Bruce got home some two hours later. The picture he’d taken had been ill lit. You couldn’t make out the subject’s features, couldn’t tell who it was. But Bruce was reasonably certain that if he hadn’t been there Bane’s new target would have met an untimely demise.

No one saw him come in. Alfred was probably asleep.

There was still adrenaline pumping through Bruce’s veins. He shed his costume in his parents’ room then brushed his teeth and went to his own. He got into be though he wasn’t tired, and spent some time staring at the ceiling in the dark. Then, as he’d hoped they would, his strange supernatural handlers came back. He was looking through John Banneman’s eyes. He had made it back home too. He was shaken up. He poured himself a double shot of brandy to calm his nerves, then he sat at his meagre kitchen table, still wearing his gloves, handling the knife he’d almost put to use. Bruce wondered if there were fingerprints on it.
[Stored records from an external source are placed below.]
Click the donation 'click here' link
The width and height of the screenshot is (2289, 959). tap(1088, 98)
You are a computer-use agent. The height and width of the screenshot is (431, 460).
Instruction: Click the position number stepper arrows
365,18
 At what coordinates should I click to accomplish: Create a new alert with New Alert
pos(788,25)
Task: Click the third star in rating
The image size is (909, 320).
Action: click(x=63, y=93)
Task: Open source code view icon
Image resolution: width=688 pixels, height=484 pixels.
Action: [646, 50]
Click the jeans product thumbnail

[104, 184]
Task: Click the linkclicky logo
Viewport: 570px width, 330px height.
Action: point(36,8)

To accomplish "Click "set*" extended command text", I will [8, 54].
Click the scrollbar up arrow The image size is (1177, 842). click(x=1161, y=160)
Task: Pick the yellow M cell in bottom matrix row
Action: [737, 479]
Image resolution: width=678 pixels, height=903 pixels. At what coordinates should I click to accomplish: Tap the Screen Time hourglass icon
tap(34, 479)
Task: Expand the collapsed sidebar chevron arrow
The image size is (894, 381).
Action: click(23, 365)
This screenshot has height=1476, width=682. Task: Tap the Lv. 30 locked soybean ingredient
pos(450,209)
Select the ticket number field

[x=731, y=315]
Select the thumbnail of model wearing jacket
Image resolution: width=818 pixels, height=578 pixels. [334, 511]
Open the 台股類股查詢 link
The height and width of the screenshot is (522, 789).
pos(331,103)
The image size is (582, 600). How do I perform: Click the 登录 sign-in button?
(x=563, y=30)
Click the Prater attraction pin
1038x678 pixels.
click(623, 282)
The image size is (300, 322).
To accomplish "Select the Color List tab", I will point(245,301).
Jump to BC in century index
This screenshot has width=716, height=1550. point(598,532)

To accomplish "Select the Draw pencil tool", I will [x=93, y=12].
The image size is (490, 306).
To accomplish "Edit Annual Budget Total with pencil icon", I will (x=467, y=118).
There are, Bruce heard, their ghostly whisper.

Bruce observed John’s thought process. He was wondering whether or not to continue to pursue Terrence Mackelray.

Do you see? Bruce heard. He’s frightened.

“Who are you?” Bruce asked the empty room.

You’ll know in due time, came the response. Think of us as allies if you want.

John went to his refrigerator and got a can of Diet Coke to chase the brandy. His hands were shaking.

You see the problem, don’t you? The voice asked. You’ve scared him away. You’ll never catch him if you keep doing that.

“What else could I do?”

Wait for him to kill again.


Just keep doing what you’re doing. Keep training. Larry thinks you’re a good pupil. So does Candace.

Those were, respectively, Bruce’s boxing instructor and the Applied Sciences employee teaching him to operate the flying equipment.

It’s our own fault. We wanted to whet your appetite. You might not hear from us for a little while. He has to kill again, then we’ll give you what information you need to nab him. Keep the photo. That was a good idea.

“You’ll let him kill someone?”

Yes we will. It’s for the better, ultimately.

“That’s not right.”

Beggars can’t be choosers, Bruce.

Bane’s hand was on his kitchen table, fingers drumming a staccato. Somehow Bruce knew he was bathed in a cold sweat.

Be ready when the time comes. We promise he won’t get away with what he’s done.

It didn’t sit well with Bruce, the concept of letting another person die. A recurring problem he had with his psychic handlers: he highly disliked them, though he had to admit the thought of catching Bane himself was a highly appealing one.

Bane’s eyesight gradually faded away and Bruce heard no more voices. Eventually he fell asleep, and the next thing he knew Alfred was knocking on his door to wake him for school. Bruce continued on in his routine as if nothing had happened.